Concerning ‘Remove Richard Stallman’ - mpweiher
https://medium.com/@stlaurent.andrew/concerning-remove-richard-stallman-b48de0a249bc
======
5F36B5F62640
Stallman's mistake was expressing his key point in two sentences using many
words of three or more syllables.

This apparently put it beyond the reading comprehension level of the reporters
at Vice and Daily Beast, and of Selam G., and so his point was completely
misunderstood/misrepresented.

------
CPLX
Our culture has made a very bright line decision that sex with minors is
unacceptable. Expressing doubt about this cultural norm, or especially
advocating against it, is considered unacceptable. Of course one can argue
with the merits of those two facts, but they are plainly true and fairly
widely accepted.

The very concept of statutory rape reinforces how clear this judgment is. The
reference to "statutory" means that the mere facts of the act taking place
mean that the conduct is off limits. Things like "consent" or even a
misrepresentation of the person's age are generally considered irrelevant.
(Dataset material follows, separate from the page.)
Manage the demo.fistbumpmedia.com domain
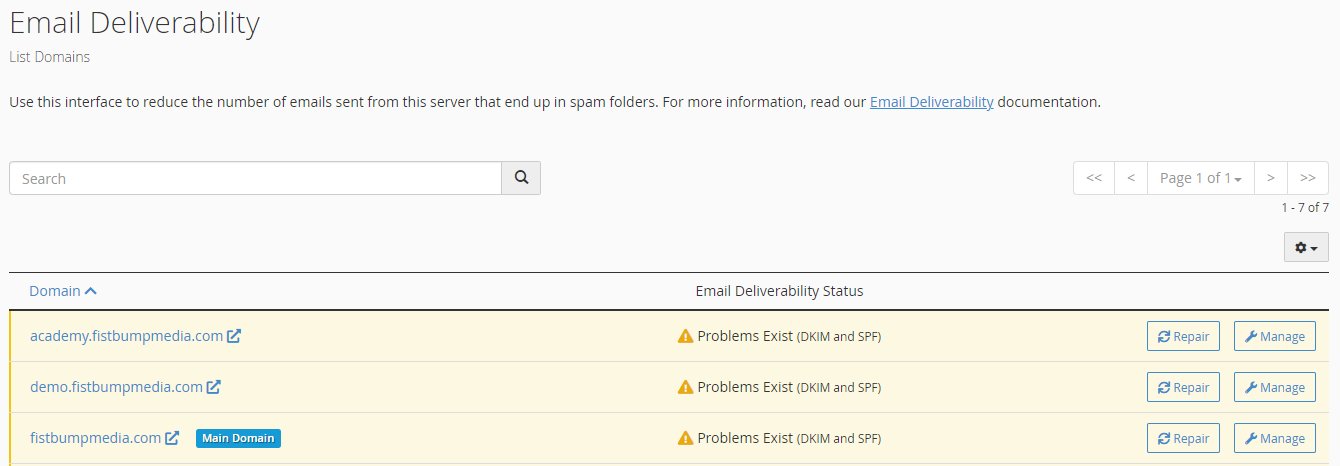The height and width of the screenshot is (466, 1340). pos(1274,388)
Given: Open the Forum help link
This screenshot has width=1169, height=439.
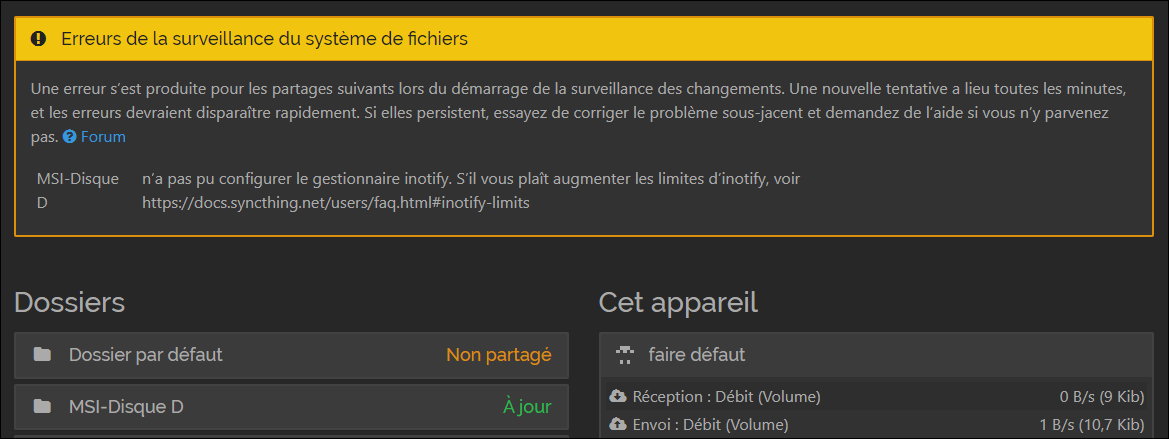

As a society we've decided that there aren't really exceptions to this. If sex
with minors occurs it's not OK, there isn't much need to further investigate
why it happened.

Stallman, and anyone else commenting here, has really no basis to claim
ignorance of this phenomenally clear social norm, which if broken will result
in being fired from just about any public facing institution. It's on a pretty
short list of such norms, alongside things like displaying your genitals in a
board meeting.

While I appreciate the efforts to make this into some kind of principled
argument, I don't find "first they came for the people advocating for sex with
minors" to be particularly compelling.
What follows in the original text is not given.